A simple vector that is memory throughput limited does not benefit from any of the above optimizations. For this code the SM will be at maximum occupancy, all warps will be stalled on memory loads (long_scoreboard), and the SM math pipelines will be mostly idle.

@njuffa One more question about the code you provided:

``````int stride = gridDim.x * blockDim.x;
int tid = blockDim.x * blockIdx.x + threadIdx.x;
for (int i = tid; i < len; i += stride) {
dst[i] = ...  src[i];
}
``````

It seems that (i + stride) is guaranteed to exceed the maximum index, right? (cause stride = total # threads)
So why write a for loop here if this loop body will always be executed once?

Thanks~

It’s a grid-stride loop, and the assumption is that it may be used in the case where the total number of threads launched is less than the size of the dataset.
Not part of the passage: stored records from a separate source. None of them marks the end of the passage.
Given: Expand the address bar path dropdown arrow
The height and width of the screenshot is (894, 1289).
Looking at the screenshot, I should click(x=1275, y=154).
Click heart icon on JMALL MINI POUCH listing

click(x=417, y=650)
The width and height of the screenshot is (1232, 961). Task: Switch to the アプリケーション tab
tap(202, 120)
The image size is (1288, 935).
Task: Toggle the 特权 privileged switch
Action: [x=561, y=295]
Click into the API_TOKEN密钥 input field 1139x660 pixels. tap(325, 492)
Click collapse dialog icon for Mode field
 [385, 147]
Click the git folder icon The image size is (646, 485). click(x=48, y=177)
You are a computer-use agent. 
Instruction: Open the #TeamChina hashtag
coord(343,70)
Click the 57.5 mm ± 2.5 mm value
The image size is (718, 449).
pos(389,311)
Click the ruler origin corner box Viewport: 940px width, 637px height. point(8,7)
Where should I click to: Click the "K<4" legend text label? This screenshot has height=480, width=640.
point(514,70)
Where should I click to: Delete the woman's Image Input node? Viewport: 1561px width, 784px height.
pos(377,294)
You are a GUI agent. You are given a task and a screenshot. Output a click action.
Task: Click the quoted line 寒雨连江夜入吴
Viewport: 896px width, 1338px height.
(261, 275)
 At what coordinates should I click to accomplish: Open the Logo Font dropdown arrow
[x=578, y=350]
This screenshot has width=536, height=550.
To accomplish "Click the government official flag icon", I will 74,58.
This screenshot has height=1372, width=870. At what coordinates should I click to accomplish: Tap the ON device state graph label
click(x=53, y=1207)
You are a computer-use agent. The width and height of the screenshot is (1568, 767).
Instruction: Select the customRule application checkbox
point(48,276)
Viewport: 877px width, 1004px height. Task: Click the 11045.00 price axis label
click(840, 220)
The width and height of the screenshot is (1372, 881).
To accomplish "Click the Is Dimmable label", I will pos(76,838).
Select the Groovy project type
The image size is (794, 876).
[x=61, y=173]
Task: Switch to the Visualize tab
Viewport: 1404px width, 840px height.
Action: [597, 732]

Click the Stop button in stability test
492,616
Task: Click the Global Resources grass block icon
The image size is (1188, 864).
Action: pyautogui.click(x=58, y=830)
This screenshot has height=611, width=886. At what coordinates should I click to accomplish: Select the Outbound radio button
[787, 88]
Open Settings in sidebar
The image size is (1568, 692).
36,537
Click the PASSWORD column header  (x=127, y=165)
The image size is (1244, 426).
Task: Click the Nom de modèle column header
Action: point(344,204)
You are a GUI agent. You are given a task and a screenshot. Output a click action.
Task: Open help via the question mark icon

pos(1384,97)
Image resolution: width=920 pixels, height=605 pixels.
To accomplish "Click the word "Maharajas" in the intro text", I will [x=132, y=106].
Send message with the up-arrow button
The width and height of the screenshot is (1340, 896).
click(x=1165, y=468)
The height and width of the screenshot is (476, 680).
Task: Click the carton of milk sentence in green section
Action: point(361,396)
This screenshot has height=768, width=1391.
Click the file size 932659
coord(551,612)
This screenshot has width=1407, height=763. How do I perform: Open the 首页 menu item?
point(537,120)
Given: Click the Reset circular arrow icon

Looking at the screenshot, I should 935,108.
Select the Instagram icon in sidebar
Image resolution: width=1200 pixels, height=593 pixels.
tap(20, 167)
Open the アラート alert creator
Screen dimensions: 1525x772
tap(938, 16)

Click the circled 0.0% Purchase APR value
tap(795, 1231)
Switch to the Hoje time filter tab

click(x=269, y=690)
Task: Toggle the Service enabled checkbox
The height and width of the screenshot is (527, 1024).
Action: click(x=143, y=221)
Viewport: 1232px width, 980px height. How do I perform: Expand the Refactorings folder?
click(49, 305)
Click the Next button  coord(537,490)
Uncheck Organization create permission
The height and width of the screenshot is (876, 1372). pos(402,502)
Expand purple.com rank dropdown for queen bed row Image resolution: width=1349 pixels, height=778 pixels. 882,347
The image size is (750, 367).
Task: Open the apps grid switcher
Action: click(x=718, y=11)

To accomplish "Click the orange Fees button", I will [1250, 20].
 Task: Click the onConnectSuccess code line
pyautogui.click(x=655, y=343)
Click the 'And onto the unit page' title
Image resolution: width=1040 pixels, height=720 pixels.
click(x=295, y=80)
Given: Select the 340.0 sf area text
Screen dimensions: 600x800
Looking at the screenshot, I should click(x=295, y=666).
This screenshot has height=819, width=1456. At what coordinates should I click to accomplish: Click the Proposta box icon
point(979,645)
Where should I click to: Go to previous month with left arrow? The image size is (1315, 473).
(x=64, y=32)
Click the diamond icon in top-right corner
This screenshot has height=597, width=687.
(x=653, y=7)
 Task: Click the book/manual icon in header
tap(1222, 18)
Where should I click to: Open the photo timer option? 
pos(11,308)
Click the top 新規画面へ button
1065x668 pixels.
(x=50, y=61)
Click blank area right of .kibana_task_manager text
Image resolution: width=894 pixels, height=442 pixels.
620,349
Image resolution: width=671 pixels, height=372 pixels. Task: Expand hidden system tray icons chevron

In that case, the loop will iterate more than once (at least for some threads).

https://devblogs.nvidia.com/cuda-pro-tip-write-flexible-kernels-grid-stride-loops/

The idiom you used in your code assumes that the number of threads is >= the number of array elements. The idiom I provided accounts for the fact that a kernel may have to handle more array elements than there are threads. In that case this loop is actually going to run through more than one iteration.

Out-of-bounds accesses are prevented by the condition “i < len”, where “len” is the number of elements in the 1D-array that is being traversed, and “i” is the index into the array.